WHEN I was a little boy I went one day to the prefectural city. It was the time of the Spring festival, and the custom was that on the day before, all the merchants of the place should proceed with banners and drums to the judge’s yamên: this was called “bringing in the Spring.” I went with a friend to see the fun; the crowd was immense, and there sat the officials in crimson robes arranged right and left in the hall; but I was small and didn’t know who they were, my attention being attracted chiefly by the hum of voices and the noise of the drums.
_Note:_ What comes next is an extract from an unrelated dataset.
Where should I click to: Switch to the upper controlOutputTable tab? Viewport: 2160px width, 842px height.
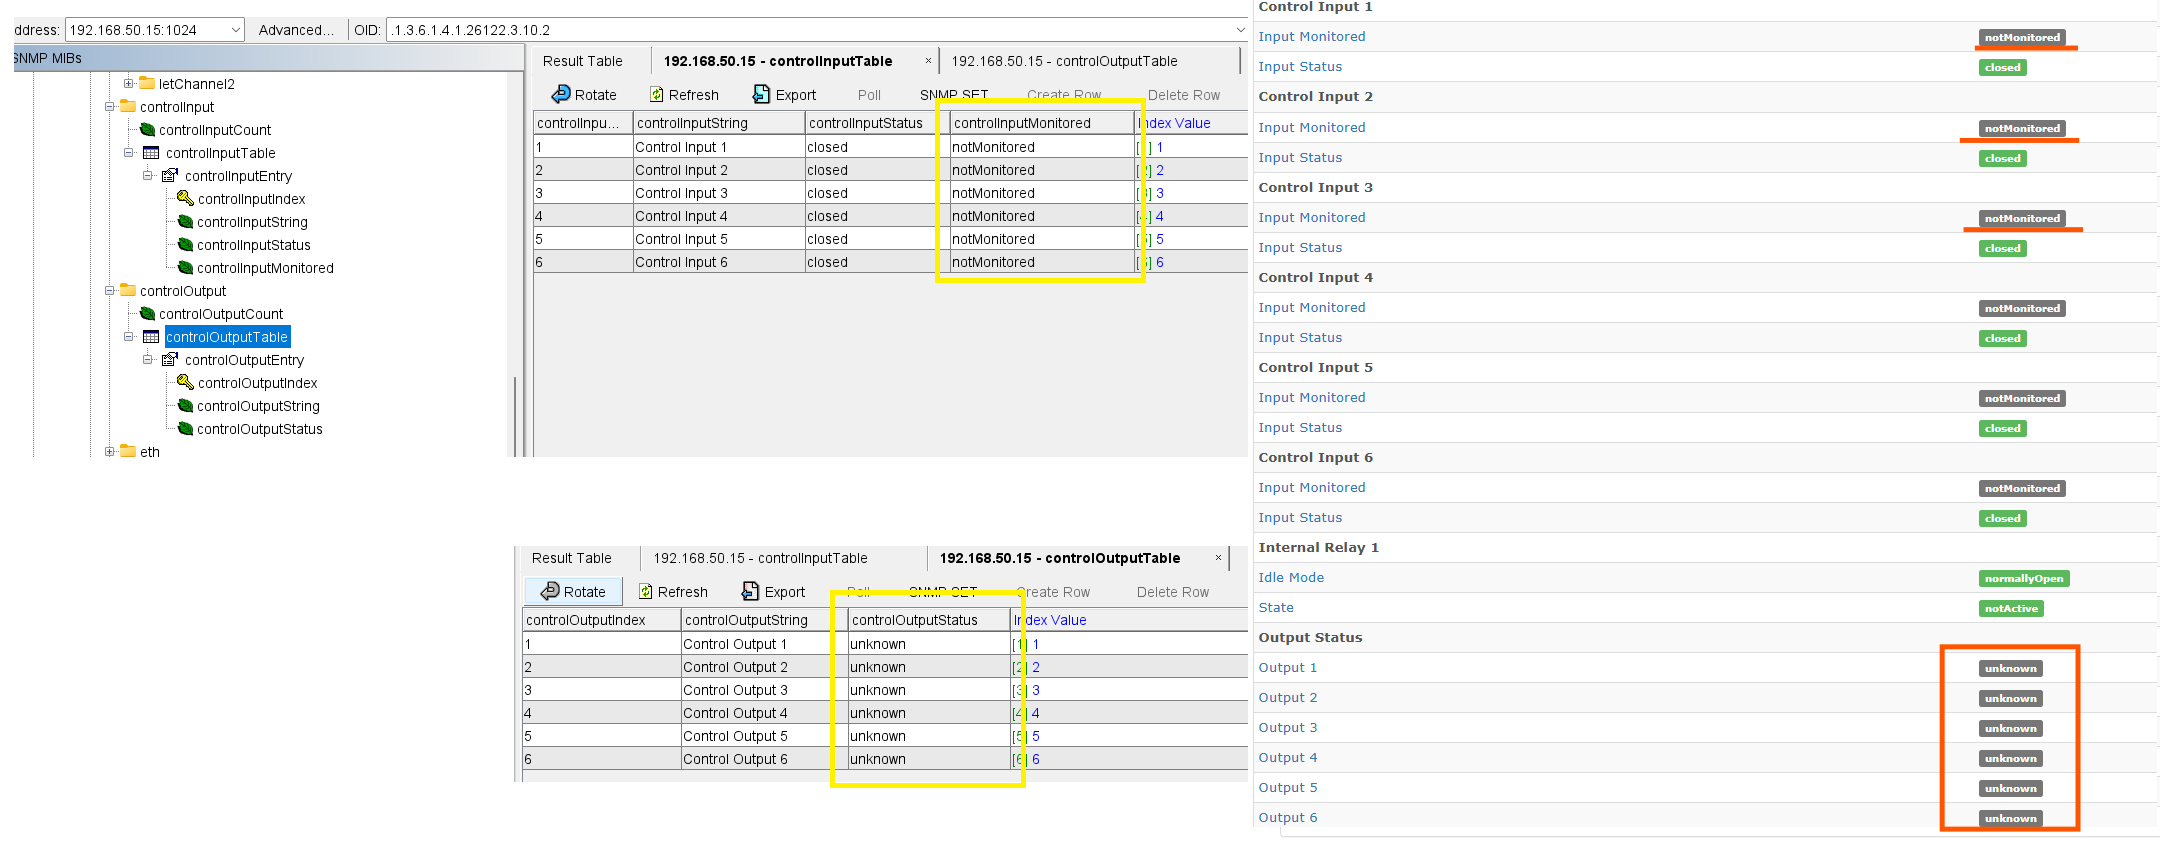1064,61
In the middle of it all, a man leading a boy with his hair unplaited and hanging down his back walked up to the dais. He carried a pole on his shoulder, and appeared to be saying something which I couldn’t hear for the noise; I only saw the officials smile, and immediately afterward an attendant came down, and in a loud voice ordered the man to give a performance. “What shall it be?” asked the man in reply; whereupon, after some consultation between the officials on the dais, the attendant inquired what he could do best. The man said he could invert the order of nature; and then, after another pause, he was instructed to produce some peaches; to this he assented; and taking off his coat, laid it on his box, at the same time observing that they had set him a hard task, the winter frost not having broken up, and adding that he was afraid the gentlemen would be angry with him, etc., etc. His son here reminded him that he had agreed to the task and couldn’t well get out of it; so, after fretting and grumbling awhile, he cried out, “I have it! With snow on the ground we shall never get peaches here; but I guess there are some up in heaven in the Royal Mother’s garden and there we must try.”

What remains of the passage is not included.